Monday, October 10, 2016

A is for "Act"

Though, I'll admit that words are seriously powerful, hurting and uplifting, as the case may be, actions are what really tell us the truth about a person's intentions.

With that in mind, I can honestly admit that my words have been damaging and my actions have done nothing to improve the situation. And since January, when we stood on the precipice of divorce (for real), I've been mostly saying things and not backing them up. I've said I love him and that I'll do whatever it takes to keep our marriage in tact. 

Oh sure, I've read a lot of self-help books, but I haven't done a great job of applying anything. With me, it's all a matter of - "Just hang on and let me read up on this, process it, write about it, and then I'll get around to the perfect solution." And that may be, but for him, that system takes too long. 

I don't blame him. He has no idea how much "processing" I do, because nothing I process seems to ever come out in action that really impacts him.

His biggest unhappiness in our relationship is our sex life. I'm not saying women don't need to feel desired, because they do...but I know for most men, it's imperative. Being desired gives him strength. And our sex life, when it's good, connects him to me in a way that nothing else does. It makes him happy. "Physical touch" and "words of affirmation" are his love languages. And so those are the languages I must use if I'm ever going to reach him. I need to stop trying to reach him in the ways I wish he'd try to reach me. 

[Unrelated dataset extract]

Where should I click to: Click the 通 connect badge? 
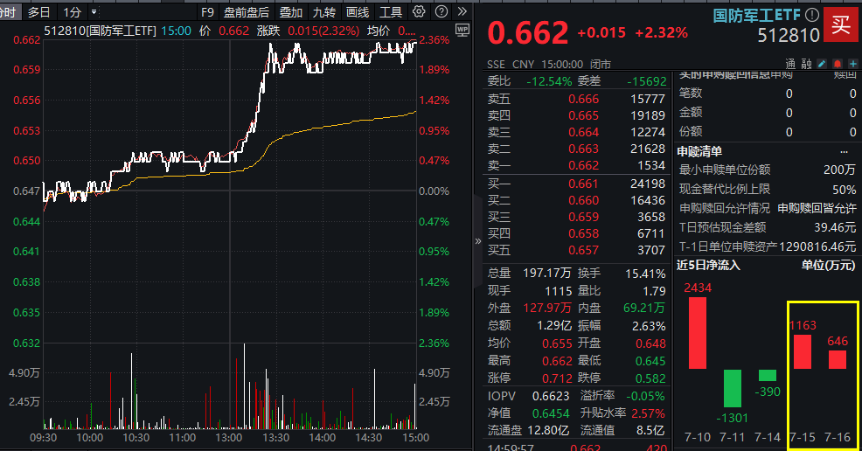coord(790,64)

It's not as if I never touch him...because I do - all the time. I love him. And I touch him as if I love him. I also tell him I love him. The problem is...he already knows that, and while it's nice to feel and nice to hear, it isn't what he needs most right now. What he needs it to feel wanted. 

So that has to be the focus. Even if it's not the focus for me, it has to become the focus. And I have to show it...not say it.